-- Data for processing follows --

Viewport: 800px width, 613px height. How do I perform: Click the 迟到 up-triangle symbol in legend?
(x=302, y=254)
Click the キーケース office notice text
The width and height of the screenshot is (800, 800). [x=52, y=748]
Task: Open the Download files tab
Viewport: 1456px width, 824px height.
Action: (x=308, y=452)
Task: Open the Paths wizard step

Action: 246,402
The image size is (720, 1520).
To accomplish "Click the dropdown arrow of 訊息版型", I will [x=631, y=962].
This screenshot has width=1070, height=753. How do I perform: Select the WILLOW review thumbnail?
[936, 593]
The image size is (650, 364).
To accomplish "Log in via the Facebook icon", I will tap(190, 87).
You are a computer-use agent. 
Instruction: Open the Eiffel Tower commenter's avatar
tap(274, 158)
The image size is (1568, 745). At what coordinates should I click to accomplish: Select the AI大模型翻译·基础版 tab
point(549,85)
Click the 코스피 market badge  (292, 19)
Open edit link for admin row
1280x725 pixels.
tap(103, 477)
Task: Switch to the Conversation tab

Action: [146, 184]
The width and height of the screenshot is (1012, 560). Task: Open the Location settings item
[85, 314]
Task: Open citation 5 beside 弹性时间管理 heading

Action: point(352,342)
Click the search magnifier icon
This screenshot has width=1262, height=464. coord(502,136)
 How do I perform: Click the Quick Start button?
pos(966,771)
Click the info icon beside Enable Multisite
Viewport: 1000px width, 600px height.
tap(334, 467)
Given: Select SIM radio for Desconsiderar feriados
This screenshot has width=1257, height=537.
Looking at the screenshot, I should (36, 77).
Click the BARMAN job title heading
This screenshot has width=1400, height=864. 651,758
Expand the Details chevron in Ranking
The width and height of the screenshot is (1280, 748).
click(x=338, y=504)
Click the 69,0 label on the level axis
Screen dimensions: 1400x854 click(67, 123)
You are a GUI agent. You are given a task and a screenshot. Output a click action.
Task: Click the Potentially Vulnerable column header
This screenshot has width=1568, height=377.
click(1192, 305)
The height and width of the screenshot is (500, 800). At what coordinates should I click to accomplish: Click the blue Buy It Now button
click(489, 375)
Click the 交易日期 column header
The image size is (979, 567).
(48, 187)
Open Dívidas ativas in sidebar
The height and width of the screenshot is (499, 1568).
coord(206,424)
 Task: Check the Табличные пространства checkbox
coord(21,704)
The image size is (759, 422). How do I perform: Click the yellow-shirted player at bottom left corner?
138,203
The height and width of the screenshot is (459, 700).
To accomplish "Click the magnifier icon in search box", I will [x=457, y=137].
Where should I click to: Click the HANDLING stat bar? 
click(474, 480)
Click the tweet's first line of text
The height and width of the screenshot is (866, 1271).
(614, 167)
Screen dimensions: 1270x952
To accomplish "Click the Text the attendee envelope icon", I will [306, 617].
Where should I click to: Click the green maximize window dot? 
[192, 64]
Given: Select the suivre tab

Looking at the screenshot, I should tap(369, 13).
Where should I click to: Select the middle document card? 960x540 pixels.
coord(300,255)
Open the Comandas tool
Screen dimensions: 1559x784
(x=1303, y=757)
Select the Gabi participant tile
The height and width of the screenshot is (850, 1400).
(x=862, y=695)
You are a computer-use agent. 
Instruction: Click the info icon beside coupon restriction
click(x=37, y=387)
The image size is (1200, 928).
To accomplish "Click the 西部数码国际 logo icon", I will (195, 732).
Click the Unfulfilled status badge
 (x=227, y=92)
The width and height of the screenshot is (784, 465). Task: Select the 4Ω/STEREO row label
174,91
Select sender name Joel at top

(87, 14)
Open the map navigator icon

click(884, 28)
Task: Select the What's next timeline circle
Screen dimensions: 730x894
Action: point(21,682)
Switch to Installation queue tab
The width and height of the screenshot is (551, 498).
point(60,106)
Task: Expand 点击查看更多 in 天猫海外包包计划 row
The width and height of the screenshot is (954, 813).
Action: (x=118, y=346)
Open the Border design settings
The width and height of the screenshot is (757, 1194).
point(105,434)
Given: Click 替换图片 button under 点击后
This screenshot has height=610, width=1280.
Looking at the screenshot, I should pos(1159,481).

-- Data for processing concluded --

* **Directions**
The material above is to be transcribed in full, exactly as it appears.

* **Exercise output**
Viewport: 800px width, 613px height. How do I perform: Click the 迟到 up-triangle symbol in legend?
(x=302, y=254)
Click the キーケース office notice text
The width and height of the screenshot is (800, 800). [x=52, y=748]
Task: Open the Download files tab
Viewport: 1456px width, 824px height.
Action: (x=308, y=452)
Task: Open the Paths wizard step

Action: 246,402
The image size is (720, 1520).
To accomplish "Click the dropdown arrow of 訊息版型", I will [x=631, y=962].
This screenshot has width=1070, height=753. How do I perform: Select the WILLOW review thumbnail?
[936, 593]
The image size is (650, 364).
To accomplish "Log in via the Facebook icon", I will tap(190, 87).
You are a computer-use agent. 
Instruction: Open the Eiffel Tower commenter's avatar
tap(274, 158)
The image size is (1568, 745). At what coordinates should I click to accomplish: Select the AI大模型翻译·基础版 tab
point(549,85)
Click the 코스피 market badge  (292, 19)
Open edit link for admin row
1280x725 pixels.
tap(103, 477)
Task: Switch to the Conversation tab

Action: [146, 184]
The width and height of the screenshot is (1012, 560). Task: Open the Location settings item
[85, 314]
Task: Open citation 5 beside 弹性时间管理 heading

Action: point(352,342)
Click the search magnifier icon
This screenshot has width=1262, height=464. coord(502,136)
 How do I perform: Click the Quick Start button?
pos(966,771)
Click the info icon beside Enable Multisite
Viewport: 1000px width, 600px height.
tap(334, 467)
Given: Select SIM radio for Desconsiderar feriados
This screenshot has width=1257, height=537.
Looking at the screenshot, I should (36, 77).
Click the BARMAN job title heading
This screenshot has width=1400, height=864. 651,758
Expand the Details chevron in Ranking
The width and height of the screenshot is (1280, 748).
click(x=338, y=504)
Click the 69,0 label on the level axis
Screen dimensions: 1400x854 click(67, 123)
You are a GUI agent. You are given a task and a screenshot. Output a click action.
Task: Click the Potentially Vulnerable column header
This screenshot has width=1568, height=377.
click(1192, 305)
The height and width of the screenshot is (500, 800). At what coordinates should I click to accomplish: Click the blue Buy It Now button
click(489, 375)
Click the 交易日期 column header
The image size is (979, 567).
(48, 187)
Open Dívidas ativas in sidebar
The height and width of the screenshot is (499, 1568).
coord(206,424)
 Task: Check the Табличные пространства checkbox
coord(21,704)
The image size is (759, 422). How do I perform: Click the yellow-shirted player at bottom left corner?
138,203
The height and width of the screenshot is (459, 700).
To accomplish "Click the magnifier icon in search box", I will [x=457, y=137].
Where should I click to: Click the HANDLING stat bar? 
click(474, 480)
Click the tweet's first line of text
The height and width of the screenshot is (866, 1271).
(614, 167)
Screen dimensions: 1270x952
To accomplish "Click the Text the attendee envelope icon", I will [306, 617].
Where should I click to: Click the green maximize window dot? 
[192, 64]
Given: Select the suivre tab

Looking at the screenshot, I should tap(369, 13).
Where should I click to: Select the middle document card? 960x540 pixels.
coord(300,255)
Open the Comandas tool
Screen dimensions: 1559x784
(x=1303, y=757)
Select the Gabi participant tile
The height and width of the screenshot is (850, 1400).
(x=862, y=695)
You are a computer-use agent. 
Instruction: Click the info icon beside coupon restriction
click(x=37, y=387)
The image size is (1200, 928).
To accomplish "Click the 西部数码国际 logo icon", I will (195, 732).
Click the Unfulfilled status badge
 (x=227, y=92)
The width and height of the screenshot is (784, 465). Task: Select the 4Ω/STEREO row label
174,91
Select sender name Joel at top

(87, 14)
Open the map navigator icon

click(884, 28)
Task: Select the What's next timeline circle
Screen dimensions: 730x894
Action: point(21,682)
Switch to Installation queue tab
The width and height of the screenshot is (551, 498).
point(60,106)
Task: Expand 点击查看更多 in 天猫海外包包计划 row
The width and height of the screenshot is (954, 813).
Action: (x=118, y=346)
Open the Border design settings
The width and height of the screenshot is (757, 1194).
point(105,434)
Given: Click 替换图片 button under 点击后
This screenshot has height=610, width=1280.
Looking at the screenshot, I should pos(1159,481).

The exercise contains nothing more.